There was recent news that the Justice Department was seeking to detain individuals indefinitely without trial during the crisis, but it is currently getting bipartisan pushback and is going nowhere in Congress. And when Italy’s example shows us what happens when people deny the severely infectious nature of this disease and the unusual lethality of it for certain categories of people, panicking about potential civil liberties violations stands in stark contrast to the correspondingly callous disregard for the welfare of the vulnerable. Any civil liberties lawsuits due to citations for willful violation of shelter in place orders will seem like small irritations when the families of people who die sue health care providers who denied their loved ones necessary critical care simply because there was not enough to go around.
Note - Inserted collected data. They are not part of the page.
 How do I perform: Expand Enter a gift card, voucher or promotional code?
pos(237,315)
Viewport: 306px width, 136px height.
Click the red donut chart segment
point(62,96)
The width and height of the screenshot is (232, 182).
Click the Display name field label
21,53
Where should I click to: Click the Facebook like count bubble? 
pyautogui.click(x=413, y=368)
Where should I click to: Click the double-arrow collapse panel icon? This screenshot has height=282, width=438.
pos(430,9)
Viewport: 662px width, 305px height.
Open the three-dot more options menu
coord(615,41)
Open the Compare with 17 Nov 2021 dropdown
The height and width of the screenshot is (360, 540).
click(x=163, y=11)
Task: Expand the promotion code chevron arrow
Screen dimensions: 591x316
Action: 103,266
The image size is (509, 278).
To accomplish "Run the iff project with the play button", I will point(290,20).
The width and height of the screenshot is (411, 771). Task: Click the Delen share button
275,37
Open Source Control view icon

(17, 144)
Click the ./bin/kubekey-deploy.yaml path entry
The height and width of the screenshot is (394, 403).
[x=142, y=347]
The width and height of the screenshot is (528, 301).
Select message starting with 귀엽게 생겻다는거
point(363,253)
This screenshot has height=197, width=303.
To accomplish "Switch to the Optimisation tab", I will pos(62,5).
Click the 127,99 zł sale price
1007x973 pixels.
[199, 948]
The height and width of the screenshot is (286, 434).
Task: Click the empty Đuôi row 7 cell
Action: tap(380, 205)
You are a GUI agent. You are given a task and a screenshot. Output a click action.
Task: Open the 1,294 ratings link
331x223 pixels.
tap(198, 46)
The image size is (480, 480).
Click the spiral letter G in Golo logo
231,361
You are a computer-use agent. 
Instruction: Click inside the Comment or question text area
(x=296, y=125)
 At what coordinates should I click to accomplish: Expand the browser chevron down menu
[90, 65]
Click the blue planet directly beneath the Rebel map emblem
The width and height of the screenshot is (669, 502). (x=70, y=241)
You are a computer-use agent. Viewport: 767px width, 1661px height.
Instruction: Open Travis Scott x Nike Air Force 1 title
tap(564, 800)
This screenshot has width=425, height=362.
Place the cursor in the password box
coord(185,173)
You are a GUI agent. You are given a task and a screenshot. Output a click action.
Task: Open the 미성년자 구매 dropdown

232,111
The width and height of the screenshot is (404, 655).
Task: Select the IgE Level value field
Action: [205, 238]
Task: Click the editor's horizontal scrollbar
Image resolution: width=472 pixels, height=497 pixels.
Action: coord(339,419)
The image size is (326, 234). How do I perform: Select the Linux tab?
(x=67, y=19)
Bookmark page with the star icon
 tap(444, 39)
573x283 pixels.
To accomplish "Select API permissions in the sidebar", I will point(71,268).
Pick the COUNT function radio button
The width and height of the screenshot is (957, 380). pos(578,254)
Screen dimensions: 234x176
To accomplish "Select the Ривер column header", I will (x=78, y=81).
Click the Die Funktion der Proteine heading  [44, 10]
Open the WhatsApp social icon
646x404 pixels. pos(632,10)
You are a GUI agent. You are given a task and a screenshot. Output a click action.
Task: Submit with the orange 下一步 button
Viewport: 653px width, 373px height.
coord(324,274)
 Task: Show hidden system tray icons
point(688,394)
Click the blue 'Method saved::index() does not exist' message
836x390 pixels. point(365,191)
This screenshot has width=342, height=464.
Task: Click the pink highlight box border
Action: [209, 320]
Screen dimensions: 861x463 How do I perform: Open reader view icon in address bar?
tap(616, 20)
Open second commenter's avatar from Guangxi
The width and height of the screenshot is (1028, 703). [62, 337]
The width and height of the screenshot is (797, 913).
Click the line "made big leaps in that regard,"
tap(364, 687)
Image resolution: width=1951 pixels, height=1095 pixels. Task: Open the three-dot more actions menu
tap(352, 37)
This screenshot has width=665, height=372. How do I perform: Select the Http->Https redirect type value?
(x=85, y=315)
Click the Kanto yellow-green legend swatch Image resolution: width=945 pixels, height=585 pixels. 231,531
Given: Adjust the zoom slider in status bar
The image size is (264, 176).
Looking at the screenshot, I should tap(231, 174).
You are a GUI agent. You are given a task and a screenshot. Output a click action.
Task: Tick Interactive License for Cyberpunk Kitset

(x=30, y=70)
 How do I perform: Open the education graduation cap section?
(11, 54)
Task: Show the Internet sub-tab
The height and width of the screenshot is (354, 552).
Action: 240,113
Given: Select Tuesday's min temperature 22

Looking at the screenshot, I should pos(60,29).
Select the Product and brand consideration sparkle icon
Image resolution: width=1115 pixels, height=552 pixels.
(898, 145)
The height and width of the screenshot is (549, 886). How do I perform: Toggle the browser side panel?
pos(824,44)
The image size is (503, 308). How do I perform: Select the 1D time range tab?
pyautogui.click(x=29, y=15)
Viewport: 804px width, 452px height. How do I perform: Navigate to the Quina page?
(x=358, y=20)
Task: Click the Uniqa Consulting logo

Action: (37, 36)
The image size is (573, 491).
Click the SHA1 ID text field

Remember that shelter in place is a temporary measure necessary only because we lack a vaccine and adequate testing. Once we have rapid and widespread testing, we can shift back to less stringent social distancing practices, and once we have a vaccine it will become a non-issue. Until the next pandemic – for which we had better be more prepared. The silver lining of this crisis is that it could show us in stark detail the flaws in our current health care system and increase the political and economic will to finally fix it once and for all. But that is another post for another day. In the meantime – please voluntarily do the right thing and shelter in place as much as you possibly can. Be patient and kind, lend a hand when you can safely do so, thank our neighbors who work in essential front-line jobs, and stay safe.